MGIS Thesis Talks: Wednesday December 10 5-6pm, CO304, Cotton Building, Kelburn Campus.

MGIS student thesis talks on Wednesday 10 December, 5-6pm
Cotton 304, Kelburn Campus, Victoria University of Wellington

::All welcome::

Modelling irrigation in an ecosystem services framework: A GIS module for the Land Utilisation & Capability Indicator
Stuart Easton
Supervisors: Bethanna Jackson, Mairéad de Róiste


There is a need for spatially explicit modelling of irrigation so that inefficiencies in water use can be determined and targeted for management or mitigation at sub-field scales. A complimentary need exists for irrigation modelling within ecosystem decision support tools so that nutrient and water movements can be accurately quantified. Preliminary outputs from a spatially explicit irrigation simulation model are presented. The model aims to add irrigation flows to the hydrology component of the Land Utilisation and Capability Indicator (LUCI) ecosystem service modelling framework and produce standalone outputs that can inform management decisions. 

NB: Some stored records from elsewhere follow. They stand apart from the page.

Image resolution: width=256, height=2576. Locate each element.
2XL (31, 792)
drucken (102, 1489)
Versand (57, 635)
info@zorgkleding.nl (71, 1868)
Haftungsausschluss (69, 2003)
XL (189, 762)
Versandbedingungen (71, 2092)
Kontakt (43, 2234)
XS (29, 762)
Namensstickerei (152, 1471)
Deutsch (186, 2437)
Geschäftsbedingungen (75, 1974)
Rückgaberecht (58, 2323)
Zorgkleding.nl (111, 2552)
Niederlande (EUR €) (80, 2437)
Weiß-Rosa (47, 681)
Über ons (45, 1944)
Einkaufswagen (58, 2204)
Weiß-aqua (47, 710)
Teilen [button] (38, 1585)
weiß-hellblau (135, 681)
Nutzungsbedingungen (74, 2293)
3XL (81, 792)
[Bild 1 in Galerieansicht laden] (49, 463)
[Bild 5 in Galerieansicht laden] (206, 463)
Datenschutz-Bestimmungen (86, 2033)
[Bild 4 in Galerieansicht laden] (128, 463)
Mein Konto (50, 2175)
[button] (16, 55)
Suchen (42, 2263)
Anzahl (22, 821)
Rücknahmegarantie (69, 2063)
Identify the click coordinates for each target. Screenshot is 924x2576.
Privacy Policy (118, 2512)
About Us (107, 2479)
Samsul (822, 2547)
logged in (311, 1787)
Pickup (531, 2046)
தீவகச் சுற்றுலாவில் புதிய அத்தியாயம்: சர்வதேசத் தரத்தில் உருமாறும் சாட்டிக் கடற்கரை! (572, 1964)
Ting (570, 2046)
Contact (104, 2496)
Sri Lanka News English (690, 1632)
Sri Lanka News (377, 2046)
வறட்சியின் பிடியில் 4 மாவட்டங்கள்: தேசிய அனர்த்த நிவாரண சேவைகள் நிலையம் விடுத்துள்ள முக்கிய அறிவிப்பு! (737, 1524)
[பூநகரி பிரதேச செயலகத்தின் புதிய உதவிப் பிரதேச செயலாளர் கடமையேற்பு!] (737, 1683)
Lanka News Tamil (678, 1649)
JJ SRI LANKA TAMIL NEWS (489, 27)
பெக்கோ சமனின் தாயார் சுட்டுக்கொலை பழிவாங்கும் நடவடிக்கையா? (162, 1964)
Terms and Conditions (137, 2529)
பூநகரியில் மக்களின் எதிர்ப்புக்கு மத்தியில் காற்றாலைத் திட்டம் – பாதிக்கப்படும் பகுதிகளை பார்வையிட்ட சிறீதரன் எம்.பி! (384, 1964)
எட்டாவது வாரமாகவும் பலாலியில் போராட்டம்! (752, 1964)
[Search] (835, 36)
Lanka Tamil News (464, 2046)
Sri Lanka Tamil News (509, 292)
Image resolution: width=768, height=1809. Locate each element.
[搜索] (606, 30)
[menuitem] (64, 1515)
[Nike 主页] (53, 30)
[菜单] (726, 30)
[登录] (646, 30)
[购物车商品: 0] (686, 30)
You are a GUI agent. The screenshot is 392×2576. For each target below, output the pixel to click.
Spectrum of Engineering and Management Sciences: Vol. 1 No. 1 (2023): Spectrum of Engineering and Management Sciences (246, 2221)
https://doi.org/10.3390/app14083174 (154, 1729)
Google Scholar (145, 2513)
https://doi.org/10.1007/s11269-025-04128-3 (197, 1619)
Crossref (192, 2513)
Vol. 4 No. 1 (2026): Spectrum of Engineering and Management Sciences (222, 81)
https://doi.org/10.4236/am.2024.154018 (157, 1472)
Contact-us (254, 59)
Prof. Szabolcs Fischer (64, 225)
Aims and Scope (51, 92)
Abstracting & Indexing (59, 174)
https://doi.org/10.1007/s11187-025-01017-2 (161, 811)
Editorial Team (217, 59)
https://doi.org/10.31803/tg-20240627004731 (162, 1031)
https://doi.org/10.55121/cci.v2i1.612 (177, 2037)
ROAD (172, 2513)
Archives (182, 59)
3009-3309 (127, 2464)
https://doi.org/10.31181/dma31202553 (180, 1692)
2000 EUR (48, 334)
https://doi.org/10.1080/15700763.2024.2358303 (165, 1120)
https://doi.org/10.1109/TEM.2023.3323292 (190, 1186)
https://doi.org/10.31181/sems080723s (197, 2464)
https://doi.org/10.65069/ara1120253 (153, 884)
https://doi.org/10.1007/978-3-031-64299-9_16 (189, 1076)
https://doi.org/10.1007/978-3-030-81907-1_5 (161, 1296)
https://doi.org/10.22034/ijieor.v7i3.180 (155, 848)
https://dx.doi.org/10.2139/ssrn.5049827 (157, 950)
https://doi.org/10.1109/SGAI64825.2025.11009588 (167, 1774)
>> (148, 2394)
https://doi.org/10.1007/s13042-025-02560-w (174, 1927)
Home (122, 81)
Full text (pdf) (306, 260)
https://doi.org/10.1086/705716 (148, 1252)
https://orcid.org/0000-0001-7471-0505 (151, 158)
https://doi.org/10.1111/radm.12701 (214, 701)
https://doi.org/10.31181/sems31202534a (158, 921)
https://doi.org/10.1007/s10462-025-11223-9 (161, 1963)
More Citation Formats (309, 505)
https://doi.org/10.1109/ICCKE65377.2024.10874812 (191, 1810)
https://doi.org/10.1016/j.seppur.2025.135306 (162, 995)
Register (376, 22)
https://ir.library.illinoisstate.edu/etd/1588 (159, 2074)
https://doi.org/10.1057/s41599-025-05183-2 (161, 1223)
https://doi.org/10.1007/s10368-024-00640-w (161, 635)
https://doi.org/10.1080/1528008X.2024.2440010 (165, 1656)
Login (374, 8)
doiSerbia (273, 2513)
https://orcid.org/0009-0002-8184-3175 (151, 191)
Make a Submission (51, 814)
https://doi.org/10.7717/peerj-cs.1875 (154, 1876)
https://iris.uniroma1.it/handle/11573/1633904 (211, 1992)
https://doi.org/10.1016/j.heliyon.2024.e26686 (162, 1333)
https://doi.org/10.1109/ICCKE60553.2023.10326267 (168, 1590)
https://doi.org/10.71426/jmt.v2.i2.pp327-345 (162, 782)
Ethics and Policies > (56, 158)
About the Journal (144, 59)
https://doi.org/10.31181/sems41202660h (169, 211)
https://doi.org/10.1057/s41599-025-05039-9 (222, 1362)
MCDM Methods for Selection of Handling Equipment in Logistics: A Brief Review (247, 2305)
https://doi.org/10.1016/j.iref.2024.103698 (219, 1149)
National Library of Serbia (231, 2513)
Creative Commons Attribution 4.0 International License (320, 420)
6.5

Waiting and weighting: Public transport model sensitivity to waiting time and schedule deviation
Richard Law
Supervisors: Mairéad de Róiste, Toby Daglish, Yigit Saglam


Models of public transportation systems can take a variety of forms, but are typically based on the schedule and adopt assumptions about passenger waiting strategies that together lead to a representation that may not accurately  reflect the operation of the real transit system, such as delays and missed connections. Using the complete record of Greater Wellington Regional Council's real-time information (RTI) system, I develop more realistic models of Wellington's public transportation system, and quantify the error associated with travel time estimates and the measurement of spatial accessibility made from models that lack this additional information.